**What is expected:**
Convert every line of the items below into a JSON list of strings, one string per line, and leave out any blank lines.

**Available data:**
(begin)
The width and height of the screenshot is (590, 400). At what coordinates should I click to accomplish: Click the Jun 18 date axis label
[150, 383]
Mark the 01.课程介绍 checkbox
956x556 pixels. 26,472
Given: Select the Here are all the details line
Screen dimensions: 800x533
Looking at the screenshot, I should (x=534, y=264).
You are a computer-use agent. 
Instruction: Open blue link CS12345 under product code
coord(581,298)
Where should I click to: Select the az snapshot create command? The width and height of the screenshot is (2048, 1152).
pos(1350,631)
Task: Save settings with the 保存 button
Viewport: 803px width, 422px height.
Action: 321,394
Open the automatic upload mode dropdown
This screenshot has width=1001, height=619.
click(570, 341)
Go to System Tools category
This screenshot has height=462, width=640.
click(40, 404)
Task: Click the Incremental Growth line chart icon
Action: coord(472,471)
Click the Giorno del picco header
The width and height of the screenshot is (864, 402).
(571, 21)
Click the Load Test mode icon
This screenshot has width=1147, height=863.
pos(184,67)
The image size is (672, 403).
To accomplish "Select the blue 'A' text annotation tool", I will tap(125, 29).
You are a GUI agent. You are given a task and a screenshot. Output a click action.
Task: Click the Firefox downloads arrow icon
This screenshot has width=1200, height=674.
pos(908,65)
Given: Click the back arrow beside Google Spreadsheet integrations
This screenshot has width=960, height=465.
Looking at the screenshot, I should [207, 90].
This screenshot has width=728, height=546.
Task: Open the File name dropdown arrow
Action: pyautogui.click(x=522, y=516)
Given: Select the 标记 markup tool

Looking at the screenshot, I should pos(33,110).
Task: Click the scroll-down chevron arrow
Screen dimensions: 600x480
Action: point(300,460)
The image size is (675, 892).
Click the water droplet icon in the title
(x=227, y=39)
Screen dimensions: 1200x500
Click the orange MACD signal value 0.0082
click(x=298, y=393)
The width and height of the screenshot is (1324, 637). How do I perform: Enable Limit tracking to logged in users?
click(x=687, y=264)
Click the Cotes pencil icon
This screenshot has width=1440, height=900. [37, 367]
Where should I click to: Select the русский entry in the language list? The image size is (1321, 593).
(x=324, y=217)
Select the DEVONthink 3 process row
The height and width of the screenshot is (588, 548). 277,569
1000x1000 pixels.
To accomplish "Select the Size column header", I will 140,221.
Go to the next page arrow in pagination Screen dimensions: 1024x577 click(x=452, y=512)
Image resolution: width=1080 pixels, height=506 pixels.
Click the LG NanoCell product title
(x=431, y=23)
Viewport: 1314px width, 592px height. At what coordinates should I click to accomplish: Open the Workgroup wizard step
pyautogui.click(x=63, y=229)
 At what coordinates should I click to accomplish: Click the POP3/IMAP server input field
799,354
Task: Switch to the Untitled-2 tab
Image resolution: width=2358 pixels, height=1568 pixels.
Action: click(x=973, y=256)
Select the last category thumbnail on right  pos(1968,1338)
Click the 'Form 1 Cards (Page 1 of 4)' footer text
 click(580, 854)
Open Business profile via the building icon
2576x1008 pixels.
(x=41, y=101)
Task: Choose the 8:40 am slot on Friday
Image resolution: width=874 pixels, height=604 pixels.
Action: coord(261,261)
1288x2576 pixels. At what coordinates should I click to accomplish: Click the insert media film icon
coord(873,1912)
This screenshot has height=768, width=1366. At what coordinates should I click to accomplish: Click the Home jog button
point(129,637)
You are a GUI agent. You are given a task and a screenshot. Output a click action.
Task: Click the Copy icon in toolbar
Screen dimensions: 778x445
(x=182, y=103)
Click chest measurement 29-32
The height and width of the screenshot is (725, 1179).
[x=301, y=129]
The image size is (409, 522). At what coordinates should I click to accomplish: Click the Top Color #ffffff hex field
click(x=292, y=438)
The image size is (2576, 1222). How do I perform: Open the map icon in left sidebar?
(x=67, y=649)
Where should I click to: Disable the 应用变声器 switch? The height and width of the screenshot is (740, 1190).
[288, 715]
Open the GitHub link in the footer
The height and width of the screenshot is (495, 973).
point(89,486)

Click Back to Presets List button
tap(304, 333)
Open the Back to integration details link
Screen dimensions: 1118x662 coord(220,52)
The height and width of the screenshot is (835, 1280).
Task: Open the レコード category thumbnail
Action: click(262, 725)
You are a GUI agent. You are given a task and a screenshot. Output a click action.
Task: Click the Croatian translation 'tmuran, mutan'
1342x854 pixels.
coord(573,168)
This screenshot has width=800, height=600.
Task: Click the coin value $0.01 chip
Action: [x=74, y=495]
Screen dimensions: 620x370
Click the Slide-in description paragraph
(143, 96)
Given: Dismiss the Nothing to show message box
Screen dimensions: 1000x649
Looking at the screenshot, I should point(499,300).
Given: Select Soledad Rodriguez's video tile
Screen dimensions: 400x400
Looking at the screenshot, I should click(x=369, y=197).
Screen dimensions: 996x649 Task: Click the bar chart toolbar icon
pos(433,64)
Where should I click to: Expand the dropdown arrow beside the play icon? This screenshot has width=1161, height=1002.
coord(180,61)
(end)
**Written answer:**
[
  "The width and height of the screenshot is (590, 400). At what coordinates should I click to accomplish: Click the Jun 18 date axis label",
  "[150, 383]",
  "Mark the 01.课程介绍 checkbox",
  "956x556 pixels. 26,472",
  "Given: Select the Here are all the details line",
  "Screen dimensions: 800x533",
  "Looking at the screenshot, I should (x=534, y=264).",
  "You are a computer-use agent. ",
  "Instruction: Open blue link CS12345 under product code",
  "coord(581,298)",
  "Where should I click to: Select the az snapshot create command? The width and height of the screenshot is (2048, 1152).",
  "pos(1350,631)",
  "Task: Save settings with the 保存 button",
  "Viewport: 803px width, 422px height.",
  "Action: 321,394",
  "Open the automatic upload mode dropdown",
  "This screenshot has width=1001, height=619.",
  "click(570, 341)",
  "Go to System Tools category",
  "This screenshot has height=462, width=640.",
  "click(40, 404)",
  "Task: Click the Incremental Growth line chart icon",
  "Action: coord(472,471)",
  "Click the Giorno del picco header",
  "The width and height of the screenshot is (864, 402).",
  "(571, 21)",
  "Click the Load Test mode icon",
  "This screenshot has width=1147, height=863.",
  "pos(184,67)",
  "The image size is (672, 403).",
  "To accomplish \"Select the blue 'A' text annotation tool\", I will tap(125, 29).",
  "You are a GUI agent. You are given a task and a screenshot. Output a click action.",
  "Task: Click the Firefox downloads arrow icon",
  "This screenshot has width=1200, height=674.",
  "pos(908,65)",
  "Given: Click the back arrow beside Google Spreadsheet integrations",
  "This screenshot has width=960, height=465.",
  "Looking at the screenshot, I should [207, 90].",
  "This screenshot has width=728, height=546.",
  "Task: Open the File name dropdown arrow",
  "Action: pyautogui.click(x=522, y=516)",
  "Given: Select the 标记 markup tool",
  "Looking at the screenshot, I should pos(33,110).",
  "Task: Click the scroll-down chevron arrow",
  "Screen dimensions: 600x480",
  "Action: point(300,460)",
  "The image size is (675, 892).",
  "Click the water droplet icon in the title",
  "(x=227, y=39)",
  "Screen dimensions: 1200x500",
  "Click the orange MACD signal value 0.0082",
  "click(x=298, y=393)",
  "The width and height of the screenshot is (1324, 637). How do I perform: Enable Limit tracking to logged in users?",
  "click(x=687, y=264)",
  "Click the Cotes pencil icon",
  "This screenshot has width=1440, height=900. [37, 367]",
  "Where should I click to: Select the русский entry in the language list? The image size is (1321, 593).",
  "(x=324, y=217)",
  "Select the DEVONthink 3 process row",
  "The height and width of the screenshot is (588, 548). 277,569",
  "1000x1000 pixels.",
  "To accomplish \"Select the Size column header\", I will 140,221.",
  "Go to the next page arrow in pagination Screen dimensions: 1024x577 click(x=452, y=512)",
  "Image resolution: width=1080 pixels, height=506 pixels.",
  "Click the LG NanoCell product title",
  "(x=431, y=23)",
  "Viewport: 1314px width, 592px height. At what coordinates should I click to accomplish: Open the Workgroup wizard step",
  "pyautogui.click(x=63, y=229)",
  " At what coordinates should I click to accomplish: Click the POP3/IMAP server input field",
  "799,354",
  "Task: Switch to the Untitled-2 tab",
  "Image resolution: width=2358 pixels, height=1568 pixels.",
  "Action: click(x=973, y=256)",
  "Select the last category thumbnail on right  pos(1968,1338)",
  "Click the 'Form 1 Cards (Page 1 of 4)' footer text",
  " click(580, 854)",
  "Open Business profile via the building icon",
  "2576x1008 pixels.",
  "(x=41, y=101)",
  "Task: Choose the 8:40 am slot on Friday",
  "Image resolution: width=874 pixels, height=604 pixels.",
  "Action: coord(261,261)",
  "1288x2576 pixels. At what coordinates should I click to accomplish: Click the insert media film icon",
  "coord(873,1912)",
  "This screenshot has height=768, width=1366. At what coordinates should I click to accomplish: Click the Home jog button",
  "point(129,637)",
  "You are a GUI agent. You are given a task and a screenshot. Output a click action.",
  "Task: Click the Copy icon in toolbar",
  "Screen dimensions: 778x445",
  "(x=182, y=103)",
  "Click chest measurement 29-32",
  "The height and width of the screenshot is (725, 1179).",
  "[x=301, y=129]",
  "The image size is (409, 522). At what coordinates should I click to accomplish: Click the Top Color #ffffff hex field",
  "click(x=292, y=438)",
  "The image size is (2576, 1222). How do I perform: Open the map icon in left sidebar?",
  "(x=67, y=649)",
  "Where should I click to: Disable the 应用变声器 switch? The height and width of the screenshot is (740, 1190).",
  "[288, 715]",
  "Open the GitHub link in the footer",
  "The height and width of the screenshot is (495, 973).",
  "point(89,486)",
  "Click Back to Presets List button",
  "tap(304, 333)",
  "Open the Back to integration details link",
  "Screen dimensions: 1118x662 coord(220,52)",
  "The height and width of the screenshot is (835, 1280).",
  "Task: Open the レコード category thumbnail",
  "Action: click(262, 725)",
  "You are a GUI agent. You are given a task and a screenshot. Output a click action.",
  "Task: Click the Croatian translation 'tmuran, mutan'",
  "1342x854 pixels.",
  "coord(573,168)",
  "This screenshot has width=800, height=600.",
  "Task: Click the coin value $0.01 chip",
  "Action: [x=74, y=495]",
  "Screen dimensions: 620x370",
  "Click the Slide-in description paragraph",
  "(143, 96)",
  "Given: Dismiss the Nothing to show message box",
  "Screen dimensions: 1000x649",
  "Looking at the screenshot, I should point(499,300).",
  "Given: Select Soledad Rodriguez's video tile",
  "Screen dimensions: 400x400",
  "Looking at the screenshot, I should click(x=369, y=197).",
  "Screen dimensions: 996x649 Task: Click the bar chart toolbar icon",
  "pos(433,64)",
  "Where should I click to: Expand the dropdown arrow beside the play icon? This screenshot has width=1161, height=1002.",
  "coord(180,61)"
]